Tarefa proposta 1 |
Reproduza fielmente o trecho da recensão sobre Manoel Luz entre "Abrem-se então as" e "é bastante completa.", inclusive.
Tarefa proposta 2 |
Prossiga a recensão sobre a história de Manoel Luz, começando logo depois da última frase apresentada.

Excerto selecionado |
───

Quando criança, viu-se inesperadamente protegido por um homem de ilustre fama enquanto livreiro - e o seu coração dividiu-se entre o pai simples e a ânsia de ser alguém mais importante. Cresceu entre dois mundos e de coração dividido, sem saber que segredos levavam a essa tão estranha situação. Já adulto, e mais em paz com as duas facetas da sua existência, Manoel vê-se num ponto de viragem. O editor morreu. O futuro da livraria está em aberto. E também o pai há muito que partiu. A Manoel, restam apenas as memórias e o súbito fascínio por umas quantas pessoas perdidas e um amor que, do passado, lhe traz um amor diferente. Mas o que julga saber e a verdade são duas coisas diferentes. E o que é a verdade, afinal?
Longe de ser uma leitura compulsiva, apesar dos capítulos bastante curtos, este é um livro que leva o seu tempo a assimilar, principalmente pela estranheza inicial. Isto deve-se em grande medida à escrita, que, bastante elaborada e com um estilo onde as palavras inesperadas se sucedem, dá forma a uma voz própria e onde são muitas as peculiaridades que é preciso absorver. E esta sensação de estranheza nunca se desvanece por completo, mas, uma vez entendidas as suas particularidades, tudo se torna bastante mais natural e, à medida que Manoel cresce e se revela, também a fluidez da narrativa aumenta, culminando num final onde todas as respostas dadas têm algo de tão próximo que a distância inicial acaba por se desvanecer.
Abrem-se então as portas do mundo de Manoel Luz. E há tanto na sua história a ponderar. Desde a criança dividida entre o pai simples e o editor que o seduz com importâncias futuras ao adulto desencantado que começa a descobrir o que sempre esteve lá, há no caminho da vida de Manoel toda uma sucessão de descobertas e de revelações que, não sendo propriamente momentos de grande impacto na história, marcam, contudo, várias verdades fundamentais. E, da criança cheia de sonhos ao adulto desencantado, vai um crescimento muito único, mas onde é fácil descobrir pontos em comum - até porque todas as vidas os têm, e a de Manoel é bastante completa.

───

Entradas do conjunto |
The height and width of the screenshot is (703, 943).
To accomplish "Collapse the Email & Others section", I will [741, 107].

───

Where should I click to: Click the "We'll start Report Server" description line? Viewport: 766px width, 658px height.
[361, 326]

───

Resposta esperada 1 |
Abrem-se então as portas do mundo de Manoel Luz. E há tanto na sua história a ponderar. Desde a criança dividida entre o pai simples e o editor que o seduz com importâncias futuras ao adulto desencantado que começa a descobrir o que sempre esteve lá, há no caminho da vida de Manoel toda uma sucessão de descobertas e de revelações que, não sendo propriamente momentos de grande impacto na história, marcam, contudo, várias verdades fundamentais. E, da criança cheia de sonhos ao adulto desencantado, vai um crescimento muito único, mas onde é fácil descobrir pontos em comum - até porque todas as vidas os têm, e a de Manoel é bastante completa.

Resposta esperada 2 |
Mas há ainda um outro ponto marcante - talvez até o mais marcante em todo o livro. É que, crescendo em tempos de convulsão e de mudança, Manoel vive a mudança de regime, de percepções e de (algumas) mentalidades. E, do seu caminho, é possível retirar muitos pensamentos pertinentes - sobre influências, sobre razão e emotividade, sobre os diferentes papéis dos homens na máquina do mundo, sobre a vida e a liberdade, em suma. Claro que nem tudo é simples. Nada é simples, aliás, e ficam, muitas vezes, sentimentos ambíguos sobre escolhas e comportamentos. Ainda assim, também isso contribui para tornar a jornada mais realista - pois, num mundo tão complicado, dificilmente se encontra alguém absolutamente bom.
Tudo somado,fica a impressão de uma leitura feita de estranheza e de mistério, em que a verdade se esconde nas pequenas coisas e tudo parece ser relativo consoante os olhos de quem observa. Cativante e surpreendente, na forma como no conteúdo, um livro que pode exigir algum tempo... mas que merece todos os minutos.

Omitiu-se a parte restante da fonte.